For a router that can do what you want you either have a choice of x86 hardware or mikrotik PPC/TILE based routerboard. For x86 theres pfsense and a bunch of UTMs that you can use. All 3 choices have firewalls and which one to get depends on your budget and throughput you want.

Mikrotik RB1100AHx2, does up to 500Mb/s of PPTP VPN per core and 2Gb/s software NAT in total. Has IPSEC acceleration
CCR series does up to 2Gb/s of software NAT per core, 300Mb/s of PPTP VPN per core, and has encryption acceleration. It has weird load balancing across cores since traffic in a single connection cannot use more than 1 core (prevents 1 user from flooding the router). If you use PPPOE you can expect less throughput from both routers.

In terms of AP instead of using mac and access list consider using RADIUS since even TP-Link wifi routers support RADIUS using WPA2 enterprise. Mikrotik can act as a RADIUS server and im sure pfsense and the other options do have it as well.

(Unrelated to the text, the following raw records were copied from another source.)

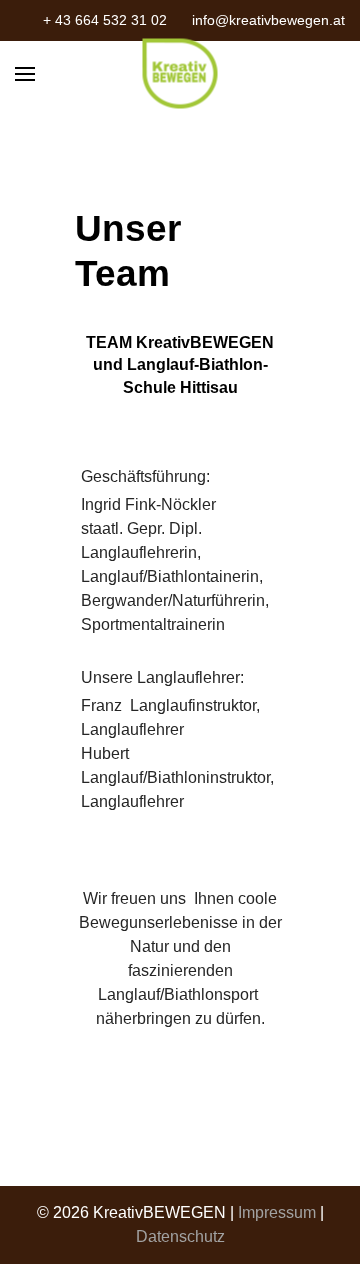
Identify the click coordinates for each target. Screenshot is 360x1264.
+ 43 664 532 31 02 (105, 20)
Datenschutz (180, 1236)
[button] (25, 73)
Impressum (277, 1212)
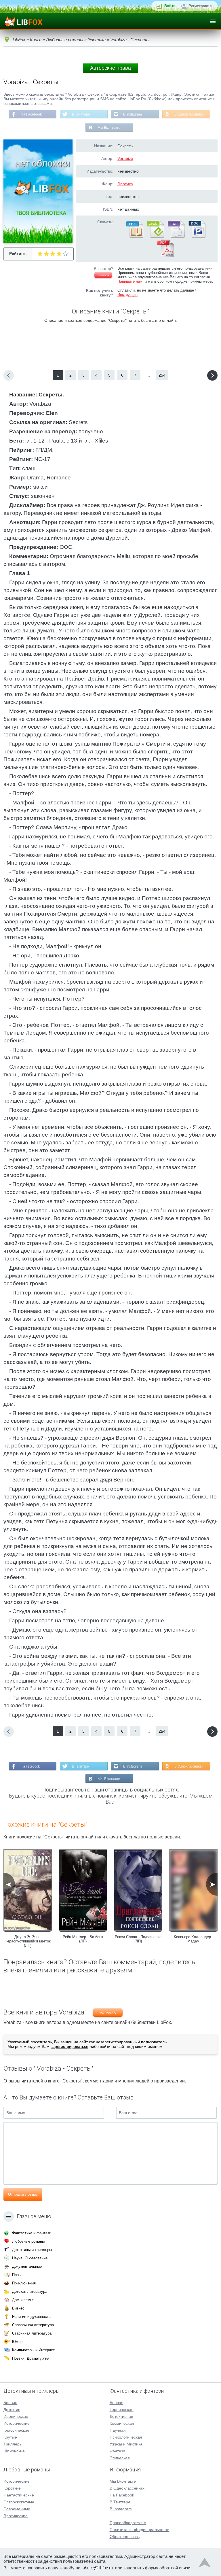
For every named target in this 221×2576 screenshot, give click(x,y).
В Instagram (132, 114)
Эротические (15, 2515)
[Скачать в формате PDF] (165, 256)
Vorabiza (125, 158)
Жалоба (103, 275)
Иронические (15, 2416)
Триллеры (12, 2444)
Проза (17, 2275)
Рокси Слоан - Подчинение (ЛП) (138, 1939)
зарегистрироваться (69, 2046)
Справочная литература (33, 2325)
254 (162, 375)
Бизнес (18, 2308)
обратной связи (174, 2567)
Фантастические (18, 2495)
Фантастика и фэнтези (31, 2233)
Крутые (10, 2437)
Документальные (27, 2266)
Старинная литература (32, 2333)
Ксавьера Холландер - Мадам (193, 1939)
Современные (16, 2509)
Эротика (125, 184)
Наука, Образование (29, 2258)
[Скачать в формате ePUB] (155, 236)
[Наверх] (205, 2564)
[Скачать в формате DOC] (196, 236)
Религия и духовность (31, 2316)
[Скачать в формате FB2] (134, 236)
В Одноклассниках (189, 114)
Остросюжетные (18, 2502)
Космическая (122, 2423)
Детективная (121, 2416)
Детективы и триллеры (32, 2250)
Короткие (12, 2488)
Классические (16, 2430)
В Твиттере (81, 114)
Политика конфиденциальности (139, 2529)
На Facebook (31, 114)
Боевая (116, 2402)
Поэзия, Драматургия (30, 2358)
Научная (118, 2430)
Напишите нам (129, 281)
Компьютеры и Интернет (33, 2350)
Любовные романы (28, 2241)
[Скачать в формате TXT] (176, 236)
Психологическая (126, 2437)
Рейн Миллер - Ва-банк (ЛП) (83, 1939)
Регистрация (200, 6)
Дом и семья (23, 2300)
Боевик (10, 2402)
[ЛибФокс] (23, 21)
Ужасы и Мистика (126, 2444)
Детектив (11, 2409)
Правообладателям (128, 2522)
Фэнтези (117, 2451)
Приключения (24, 2283)
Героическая (122, 2409)
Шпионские (14, 2451)
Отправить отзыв (23, 2194)
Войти (170, 6)
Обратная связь (125, 2536)
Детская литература (29, 2291)
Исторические (16, 2423)
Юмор (17, 2341)
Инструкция (127, 294)
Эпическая (120, 2458)
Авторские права (110, 68)
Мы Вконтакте (109, 128)
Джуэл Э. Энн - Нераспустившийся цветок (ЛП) (28, 1941)
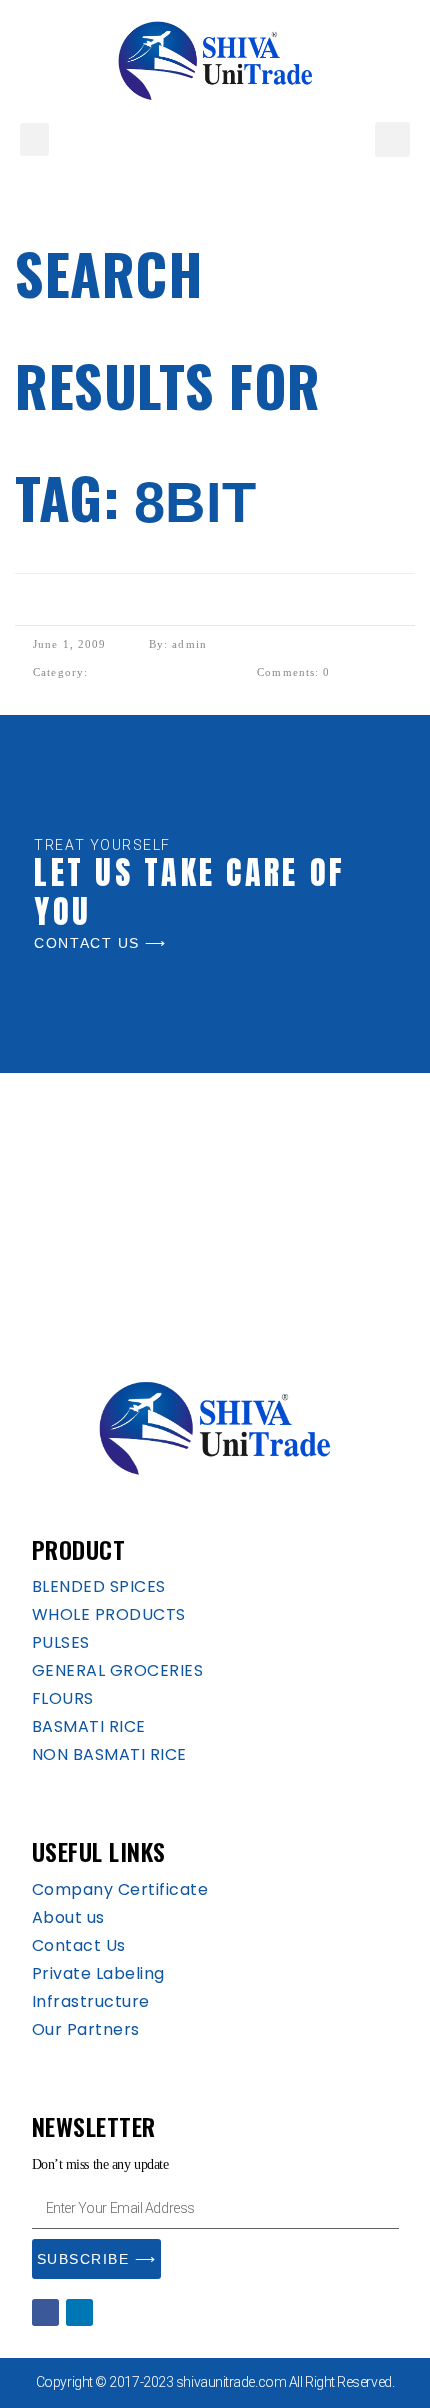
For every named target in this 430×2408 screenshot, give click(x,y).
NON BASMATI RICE (109, 1754)
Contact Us (79, 1945)
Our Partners (86, 2029)
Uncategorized (153, 669)
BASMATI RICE (89, 1726)
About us (68, 1917)
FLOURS (63, 1698)
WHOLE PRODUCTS (109, 1614)
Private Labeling (98, 1973)
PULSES (61, 1642)
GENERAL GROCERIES (118, 1670)
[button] (34, 139)
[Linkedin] (79, 2312)
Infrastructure (91, 2001)
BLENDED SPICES (99, 1586)
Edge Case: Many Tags (118, 608)
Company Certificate (120, 1889)
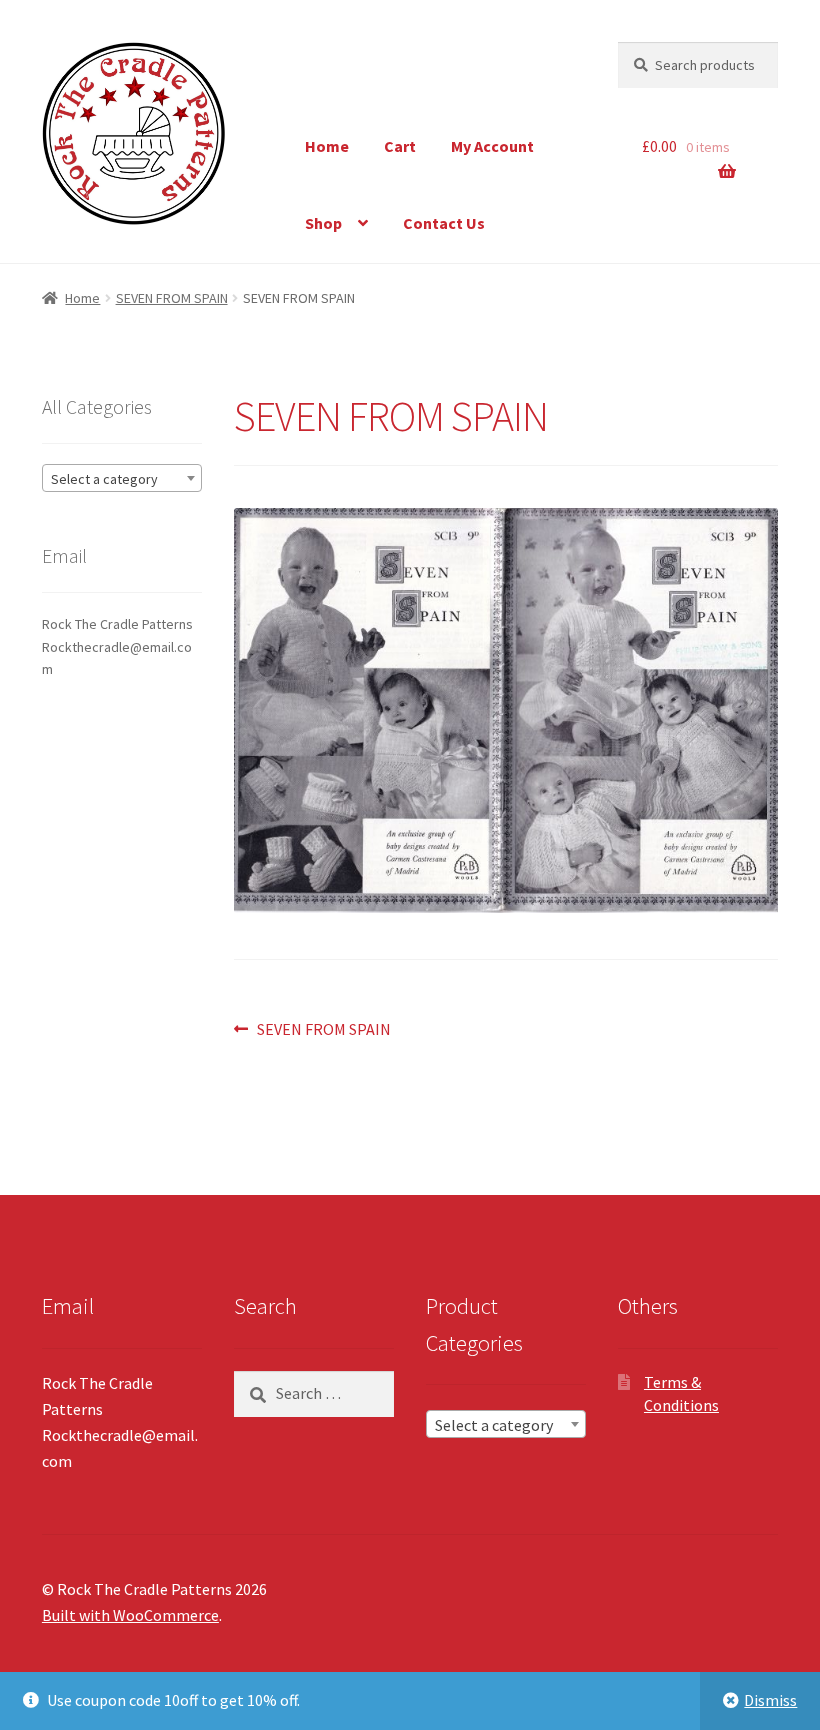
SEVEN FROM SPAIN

All options i listed are reliable and reusing an AP is totally fine. You wont get extra reliability from using a non consumer AP but you can get extra security and features you dont normally get but it depends if you really need those extra features. In terms of router choices i listed they are all reliable and secure. Mikrotik RouterOS sometimes has bugs but always in the minor areas that you can do without. When going with x86 make sure you do not have realtek NIC as they require a lot more CPU. You've got the switches and you are reusing APs so that just leaves the router in your budget.

 

[pavel20]

Thank you for your replies. I read them shortly after posting.

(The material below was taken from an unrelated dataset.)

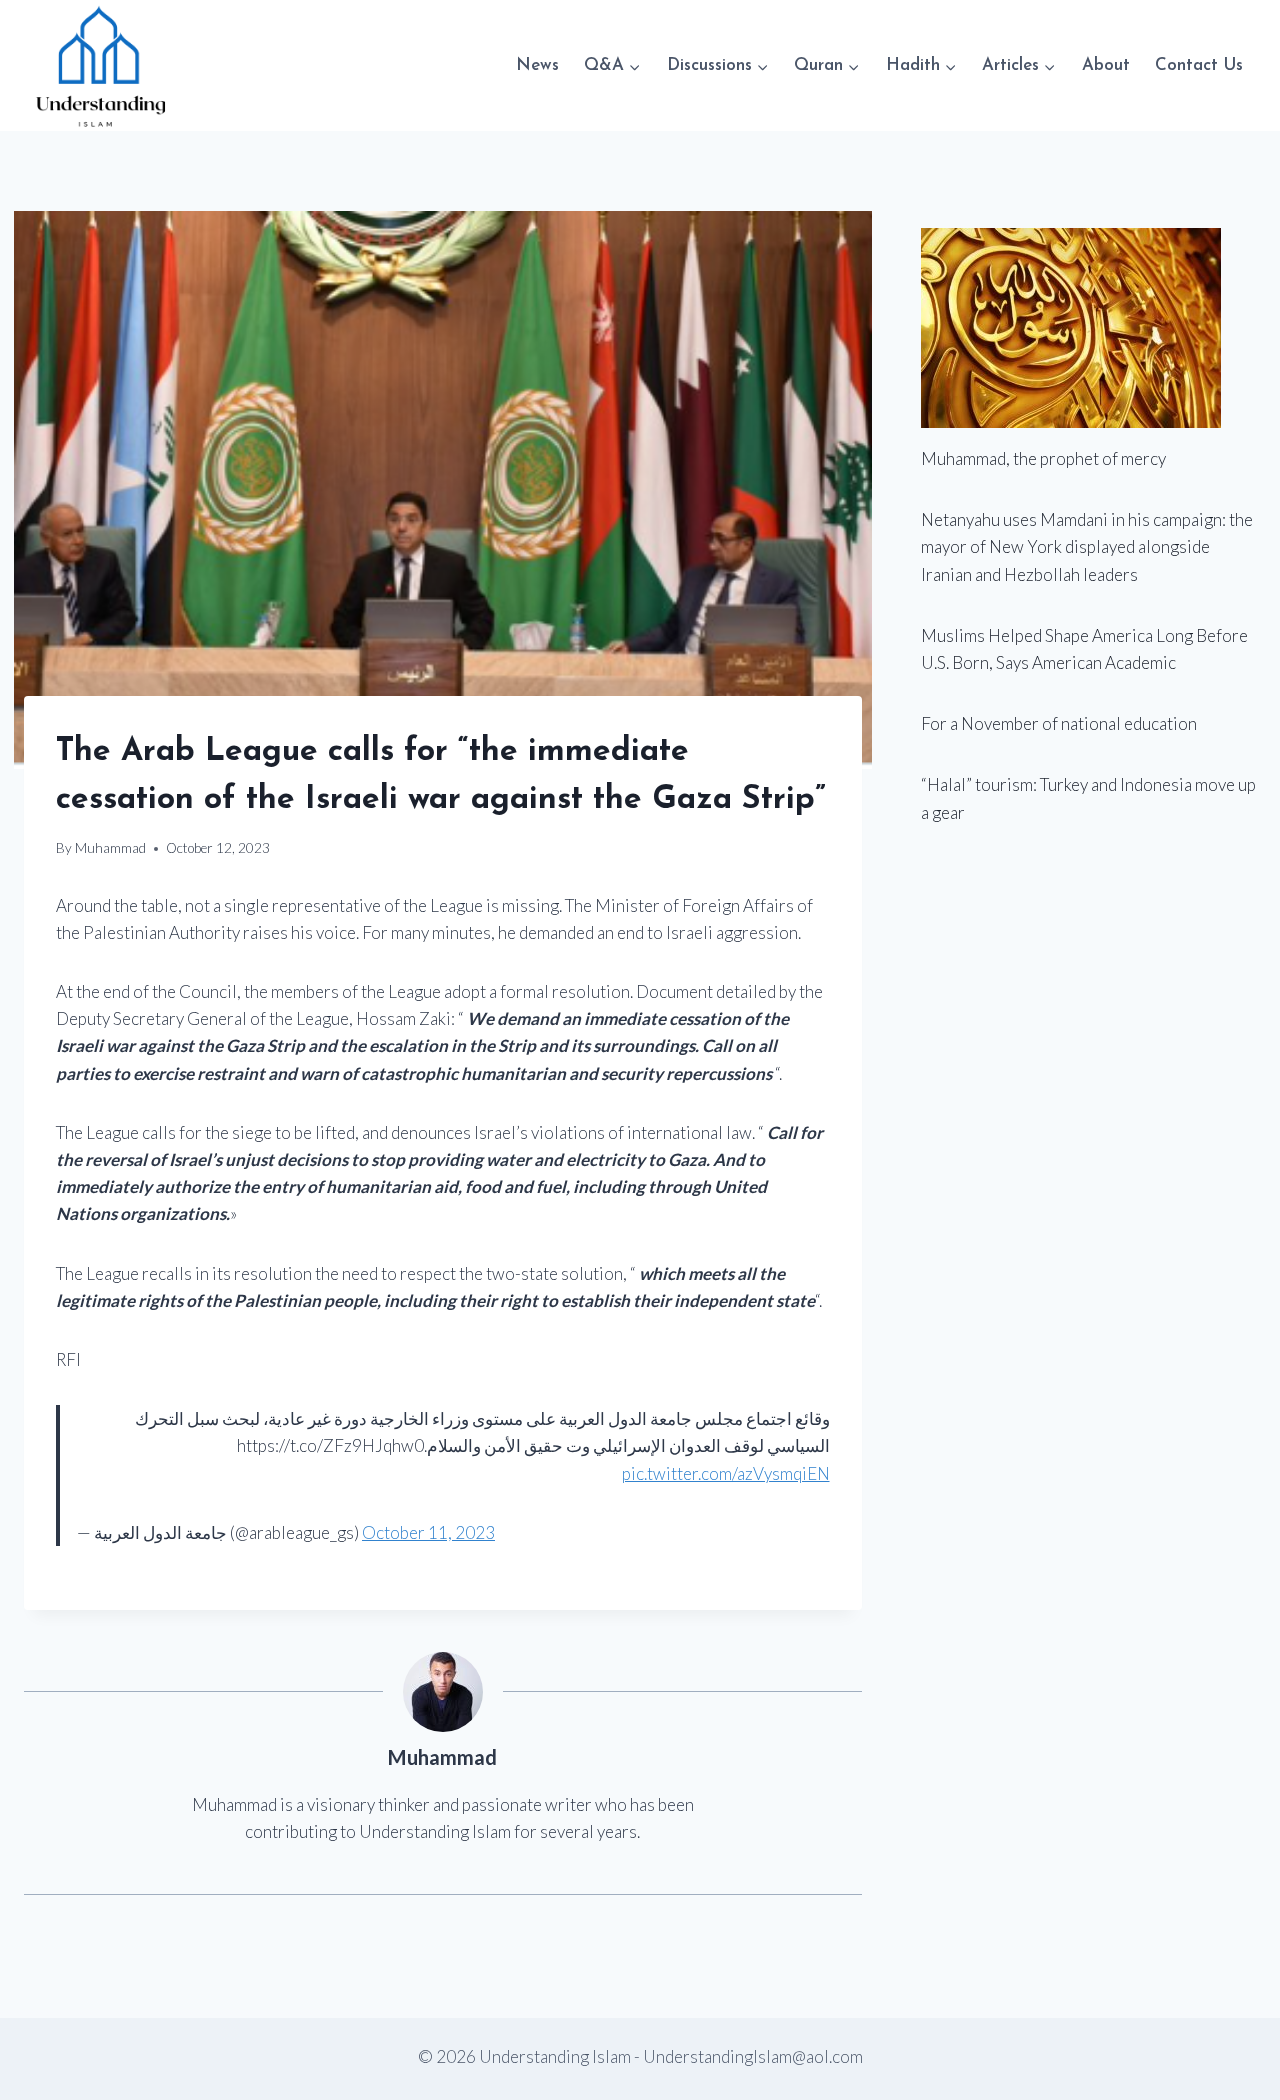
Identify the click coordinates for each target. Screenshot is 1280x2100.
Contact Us (1199, 65)
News (537, 65)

During the weekend I did my homework to learn SG300 more in detail. The switch has (from my perspective) large set of security features and is able to assign VLAN dynamically based on MAC as well as RADIUS so I've started to test various configurations (in layer 2 mode as one subnet only for all the devices is convenient).

Mikrotik RB prices are higher than other routers I was considering, i.e. I'd pay the price if I can make use of it. My Internet connection is really slow (ADSL2+, possibly 4G LTE) so router throughput would not be a limit. What matters the most is security and VPN capabilities. I will need some time to see what the SG300 can take care of and what would be left for the new router.

 

[coxhaus]

Remember with the SG300 switch in layer 2 mode all will be lost when you switch to layer 3 mode.

 

[System Error Message]

Thank you for your replies. I read them shortly after posting.

During the weekend I did my homework to learn SG300 more in detail. The switch has (from my perspective) large set of security features and is able to assign VLAN dynamically based on MAC as well as RADIUS so I've started to test various configurations (in layer 2 mode as one subnet only for all the devices is convenient).

Mikrotik RB prices are higher than other routers I was considering, i.e. I'd pay the price if I can make use of it. My Internet connection is really slow (ADSL2+, possibly 4G LTE) so router throughput would not be a limit. What matters the most is security and VPN capabilities. I will need some time to see what the SG300 can take care of and what would be left for the new router.

If your internet is ADSL2 than you can use a MIPS based routerboard. They have one for $60 that uses 4W and with 5 gigabit ethernet ports.

There are lots of MIPS based routerboards, some have integrated wifi, usb and mini PCIe and SFP. A lot of people when asking for a router dont mention the throughputs they want so i assume its around 100Mb/s or a lot more especially if they mention they want multiple WANs. Usually you find people wanting to combine 2 or 3 gigabit ISPs.